• [EXERCISE REQUIREMENTS]
Please rewrite the data below as a numbered list, leaving out any blank lines.

• [EXERCISE MATERIALS]
■ ■ ■ ■ ■

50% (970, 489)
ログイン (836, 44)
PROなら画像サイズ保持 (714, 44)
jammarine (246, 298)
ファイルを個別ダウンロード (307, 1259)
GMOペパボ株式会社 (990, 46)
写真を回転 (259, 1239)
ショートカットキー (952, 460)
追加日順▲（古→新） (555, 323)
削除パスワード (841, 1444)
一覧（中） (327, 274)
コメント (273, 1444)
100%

■ ■ ■ ■ ■

• [SOLUTION TO THIS PROBLEM]
1. 50% (970, 489)
2. ログイン (836, 44)
3. PROなら画像サイズ保持 (714, 44)
4. jammarine (246, 298)
5. ファイルを個別ダウンロード (307, 1259)
6. GMOペパボ株式会社 (990, 46)
7. 写真を回転 (259, 1239)
8. ショートカットキー (952, 460)
9. 追加日順▲（古→新） (555, 323)
10. 削除パスワード (841, 1444)
11. 一覧（中） (327, 274)
12. コメント (273, 1444)
13. 100%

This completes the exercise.